Python client SDK for the H2O Connector Service — create connectors, open connections, and stream extracted data

These details have been verified by PyPI

Project links

GitHub Statistics

Maintainers

h2o

These details have not been verified by PyPI

Project description

h2o-connector-service

Python client: https://pypi.org/project/h2o-connector-service/
Source: https://github.com/h2oai/connector-service

Python client SDK for the H2O Connector Service. Provides a high-level API to create connectors, open connections, and stream extracted data from supported data sources (PostgreSQL, Snowflake, Hive, Delta Lake, Blob Storage, and more).

pip install h2o-connector-service

Quick Start (H2O Cloud Discovery)

The recommended way to connect when running on H2O AI Cloud:

from h2o_connector_service import ConnectorService

with ConnectorService.from_discovery("https://cloud.h2o.ai", "my-workspace") as svc:
    with svc.open_session("postgresql", {
        "host": "db.example.com",
        "port": "5432",
        "database": "mydb",
        "username": "user",
        "password": "pass",
    }, worker_name="pg-worker") as session:
        # Stream rows one-by-one (constant memory)
        for row in session.stream_records():
            print(row)

Quick Start (Manual / Legacy)

For direct connections without H2O Cloud Discovery (deprecated):

from h2o_connector_service import ConnectorService

with ConnectorService("http://localhost:8080", "<your-oidc-token>", "my-workspace") as svc:
    with svc.open_session("postgresql", {
        "host": "db.example.com",
        "port": "5432",
        "database": "mydb",
        "username": "user",
        "password": "pass",
    }, worker_name="pg-worker") as session:
        for row in session.stream_records():
            print(row)

Output Formats

Once you have a session, stream data into various formats:

# CSV file (memory-safe — rows written as they arrive)
session.stream_to_csv("output.csv")

# pandas DataFrame (requires: pip install h2o-connector-service[pandas])
df = session.stream_to_pandas()

# Parquet file (memory-safe, chunked row groups)
# requires: pip install h2o-connector-service[parquet]
session.stream_to_parquet("output.parquet")

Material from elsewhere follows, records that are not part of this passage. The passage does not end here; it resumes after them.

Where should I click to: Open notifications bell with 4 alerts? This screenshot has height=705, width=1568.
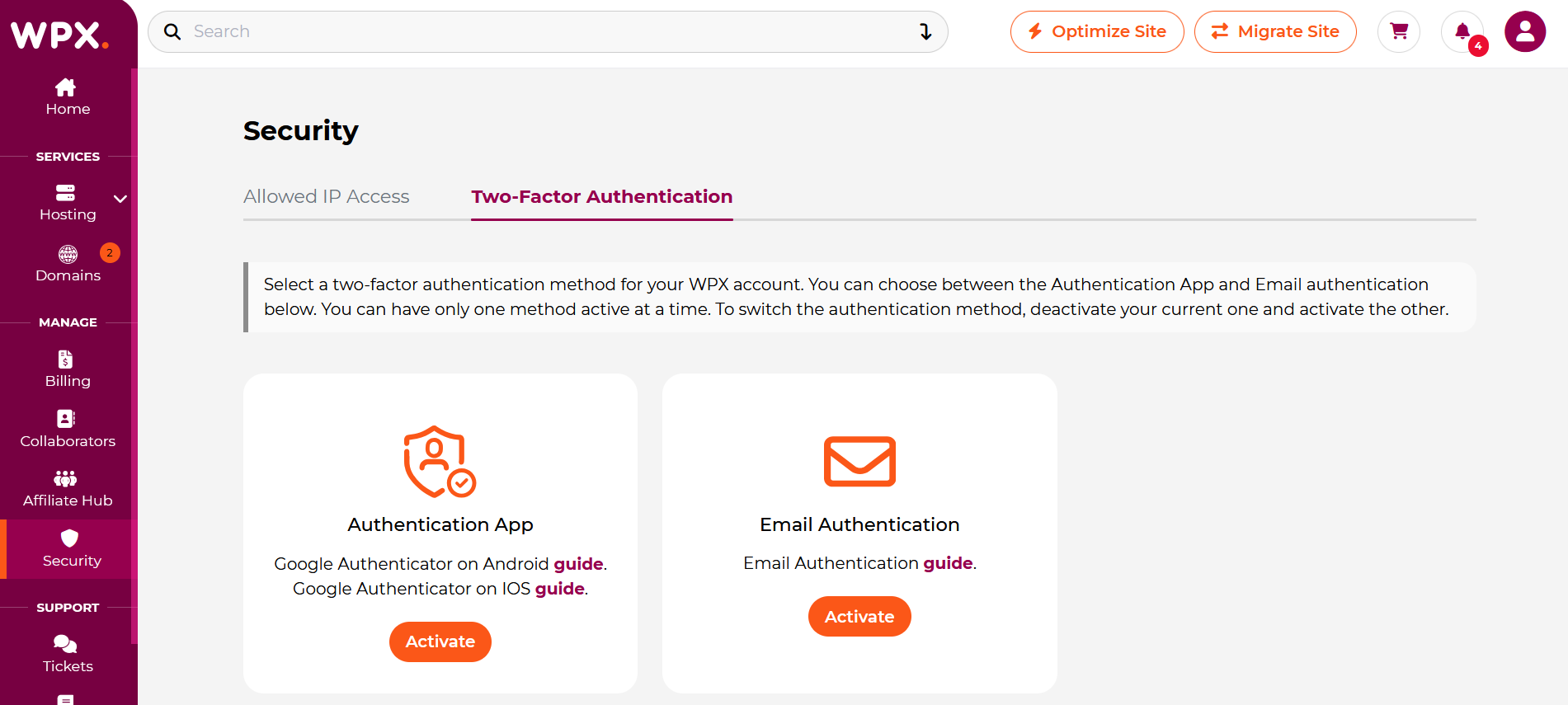(1462, 31)
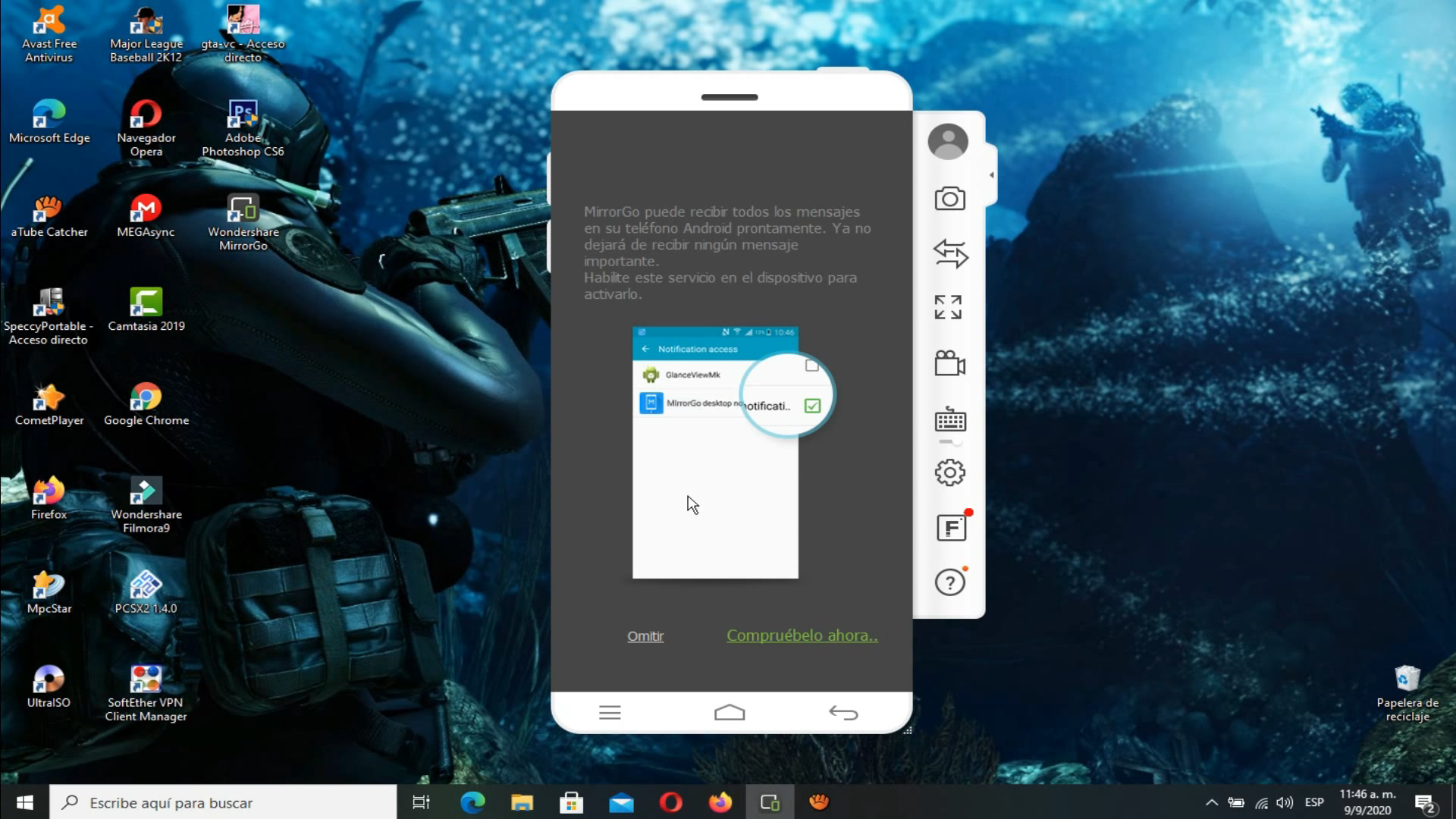Click the Omitir link
The width and height of the screenshot is (1456, 819).
tap(645, 636)
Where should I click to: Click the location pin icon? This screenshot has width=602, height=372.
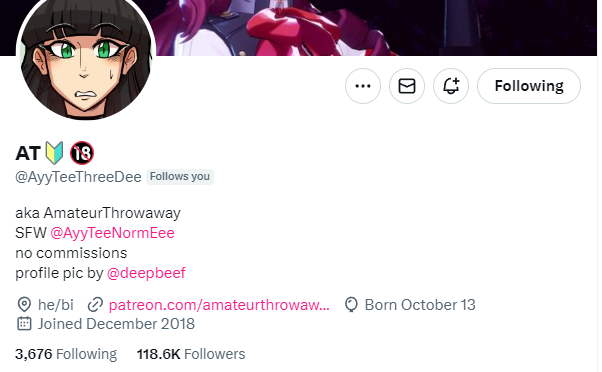click(24, 305)
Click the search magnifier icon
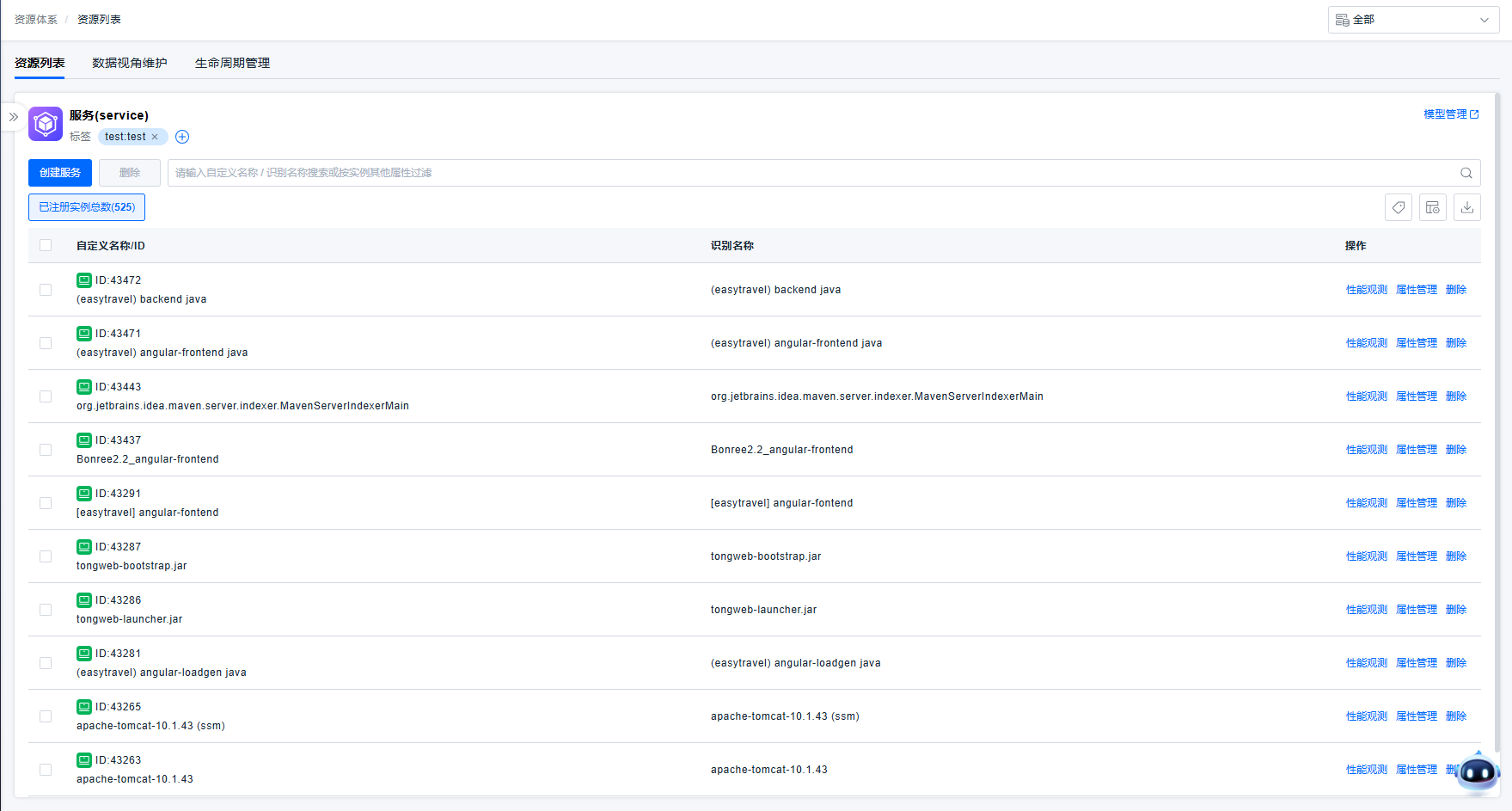This screenshot has width=1512, height=811. point(1466,173)
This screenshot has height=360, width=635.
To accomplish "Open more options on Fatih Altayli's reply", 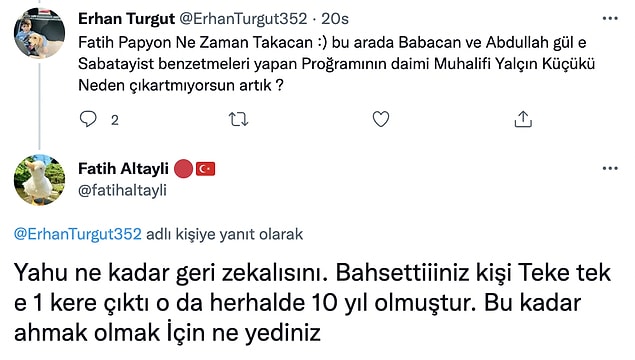I will point(610,168).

# datatable Frame (memory-safe, chunked rbind)
# requires: pip install h2o-connector-service[datatable]
frame = session.stream_to_data_table()

# H2O Frame (requires running H2O cluster + h2o.init())
# requires: pip install h2o-connector-service[h2o]
h2o_frame = session.stream_to_h2o_frame()

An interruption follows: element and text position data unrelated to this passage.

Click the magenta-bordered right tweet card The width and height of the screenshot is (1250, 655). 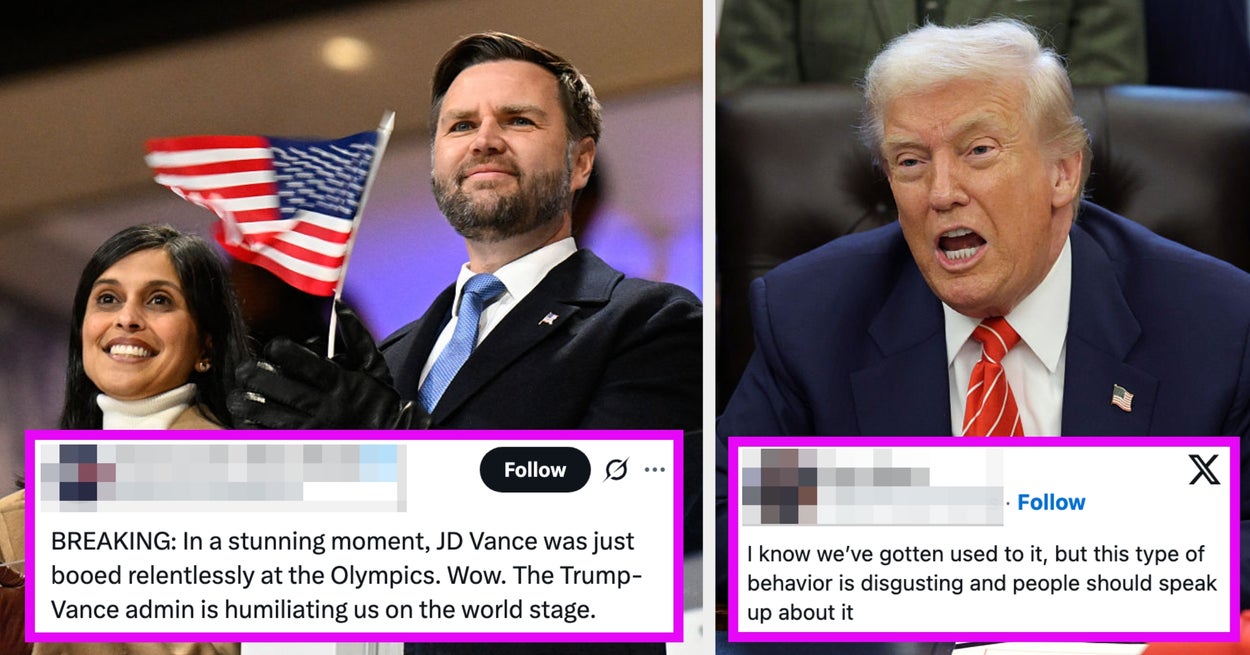(984, 538)
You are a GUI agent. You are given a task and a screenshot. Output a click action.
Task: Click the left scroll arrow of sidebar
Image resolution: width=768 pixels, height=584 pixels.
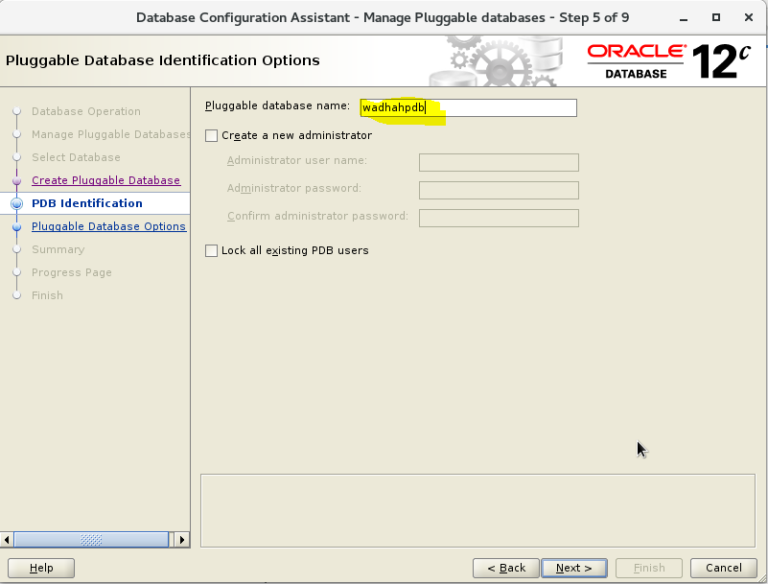pos(8,540)
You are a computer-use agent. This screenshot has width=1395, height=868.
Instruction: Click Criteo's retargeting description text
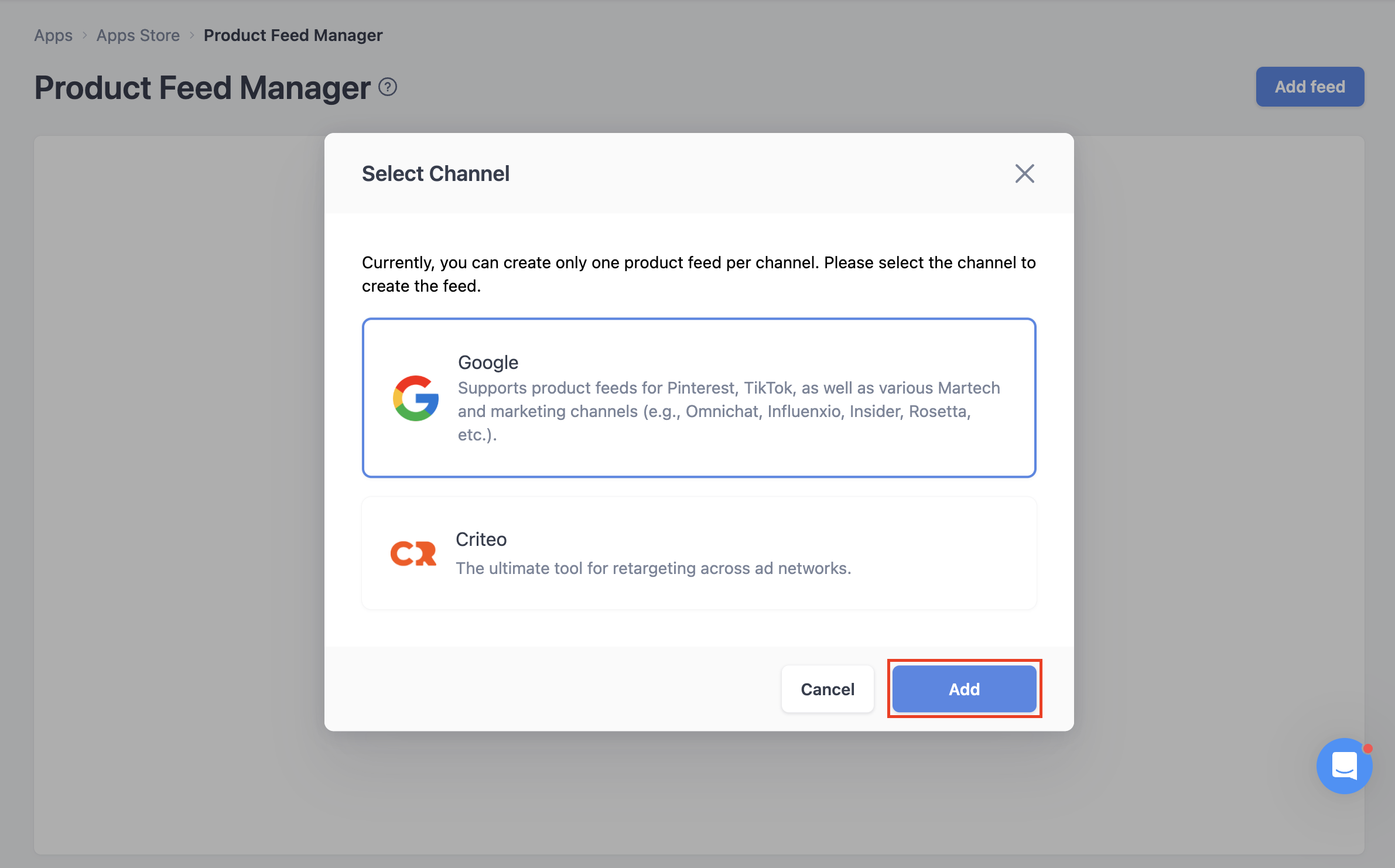654,568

# Collect all rows into a list of dicts
records = session.stream_to_records()

Advanced Usage

For full control over the connector lifecycle, use the individual service clients:

from h2o_connector_service import (
    Client,
    ConnectorServiceClient,
    ConnectionServiceClient,
    ConnectorSession,
)

with Client.from_discovery("https://cloud.h2o.ai", "my-workspace") as client:
    connector_svc = ConnectorServiceClient(client)
    conn_svc = ConnectionServiceClient(client)

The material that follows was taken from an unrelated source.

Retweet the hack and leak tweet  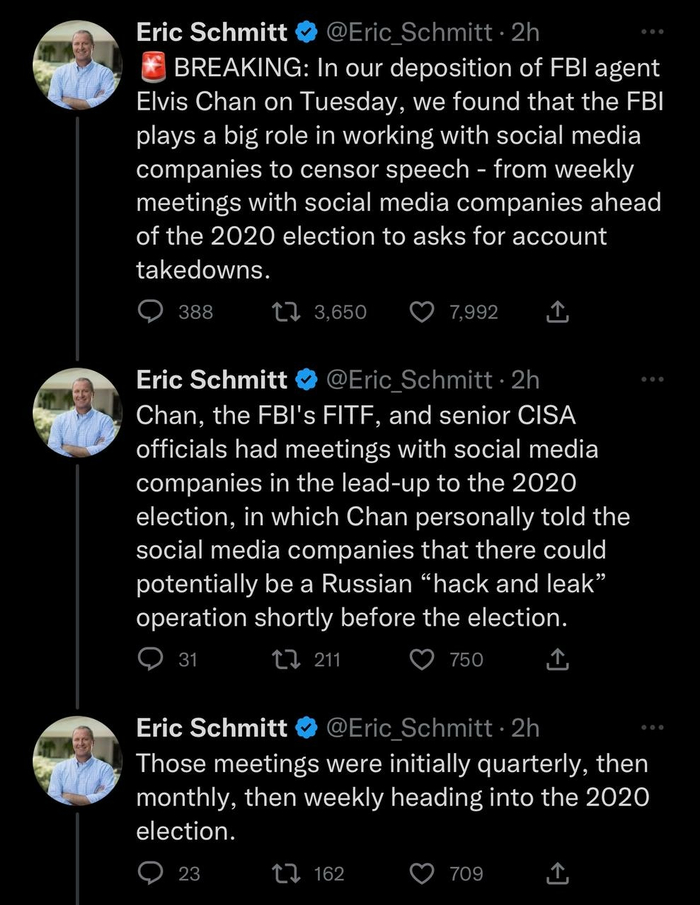point(285,659)
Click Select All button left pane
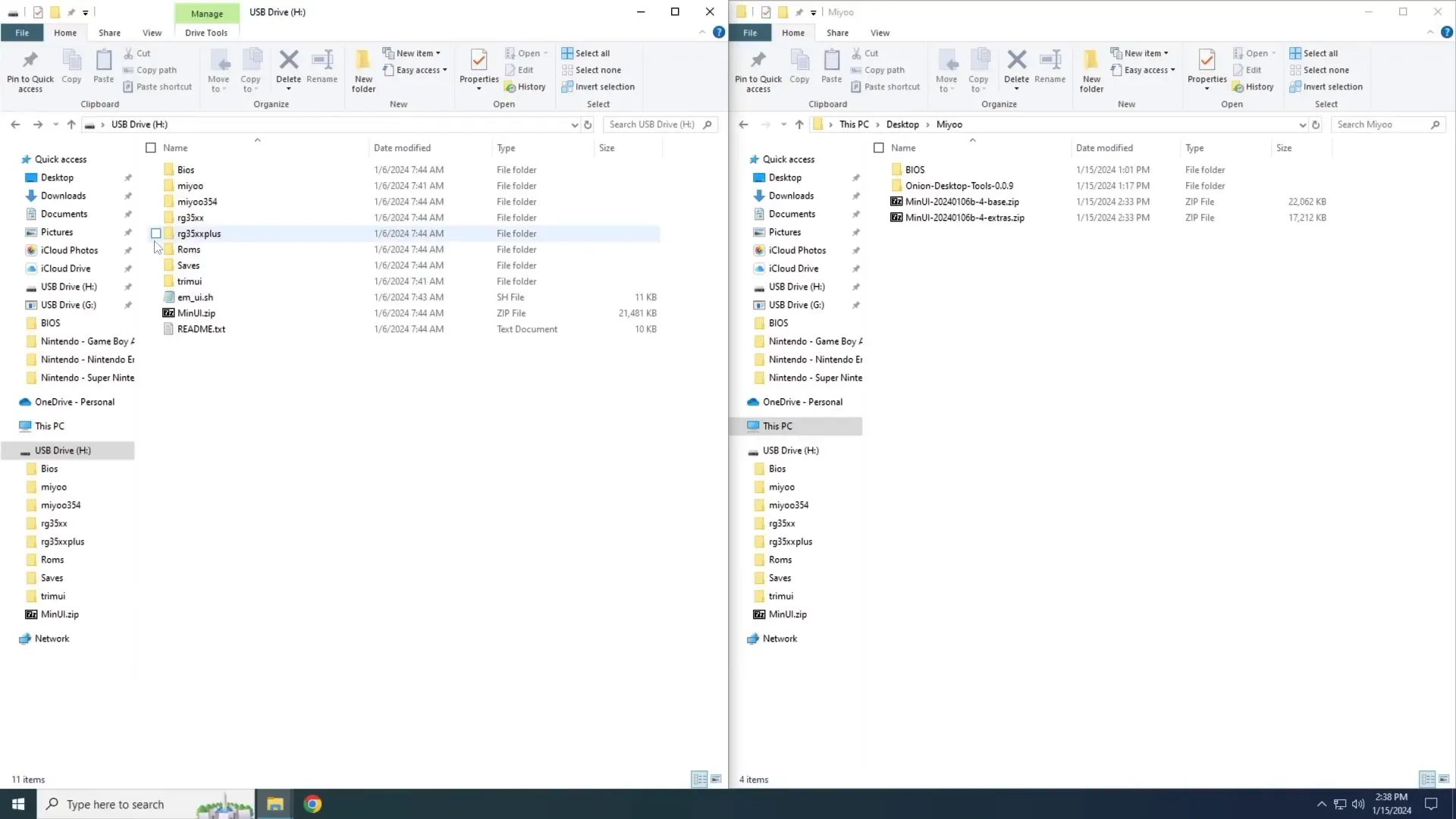 (589, 53)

    # 1. Create a connector
    connector_svc.create_connector("my-workspace", {
        "metadata": {"name": "my-pg"},
        "data_source_type": "postgresql",
        "data_source_config": {"host": "db.example.com", "port": "5432", "database": "mydb"},
    })

    # 2. Create a connection (worker must be pre-provisioned by an admin)
    connection = conn_svc.create_connection("my-workspace", {
        "connector": "workspaces/my-workspace/connectors/my-pg",
        "worker": "workspaces/my-workspace/workers/pg-worker",
        "extraction": {"query": "SELECT * FROM my_table"},
    })

    # 3. Wait for the worker pod and stream data
    session = ConnectorSession(client, "my-workspace", connection["connection_id"])
    session.wait_for_worker_ready(timeout=300)
    session.stream_to_csv("output.csv")

Optional Dependencies

Install extras for additional output format support:

pip install h2o-connector-service[pandas]       # pandas DataFrames
pip install h2o-connector-service[parquet]      # Parquet files (pyarrow)
pip install h2o-connector-service[datatable]    # datatable Frames
pip install h2o-connector-service[h2o]          # H2O Frames (pandas + pyarrow + h2o)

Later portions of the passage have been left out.